■ **Materials provided**:
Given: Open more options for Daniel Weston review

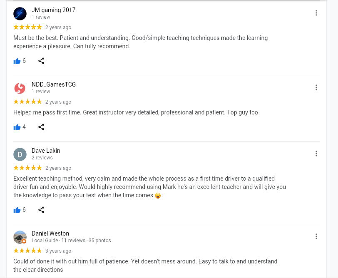Looking at the screenshot, I should point(316,236).
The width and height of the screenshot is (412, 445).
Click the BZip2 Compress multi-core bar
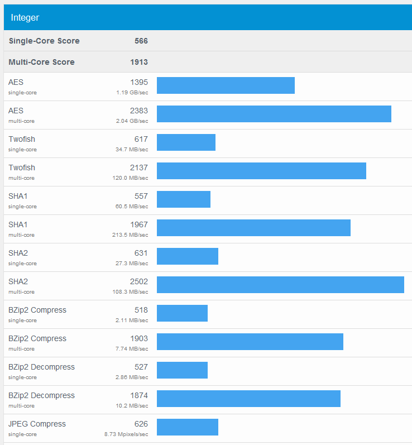click(250, 342)
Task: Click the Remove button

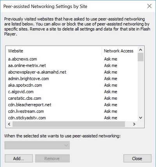Action: (52, 158)
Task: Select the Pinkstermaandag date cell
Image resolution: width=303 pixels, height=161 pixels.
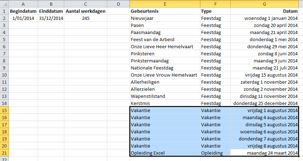Action: coord(264,61)
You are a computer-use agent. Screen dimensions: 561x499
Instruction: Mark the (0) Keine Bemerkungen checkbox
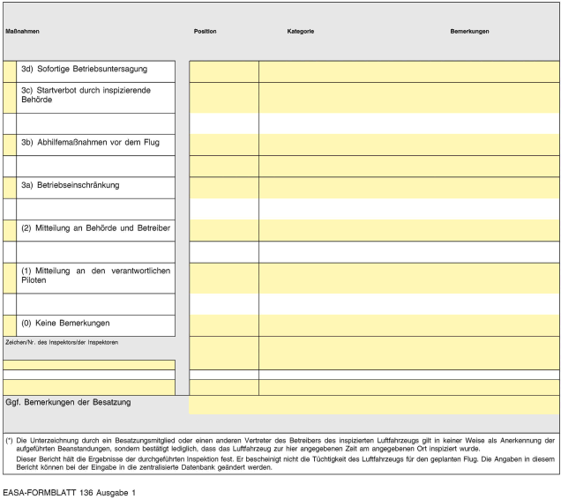click(x=10, y=325)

■ **Exercise**: Reproduce the listing above word for word, leaving out the pictures.

■ **Written response**:
Given: Open more options for Daniel Weston review

Looking at the screenshot, I should point(316,236).
The width and height of the screenshot is (412, 445).
Click the BZip2 Compress multi-core bar
click(250, 342)
Task: Click the Remove button

Action: (52, 158)
Task: Select the Pinkstermaandag date cell
Image resolution: width=303 pixels, height=161 pixels.
Action: coord(264,61)
You are a computer-use agent. Screen dimensions: 561x499
Instruction: Mark the (0) Keine Bemerkungen checkbox
click(x=10, y=325)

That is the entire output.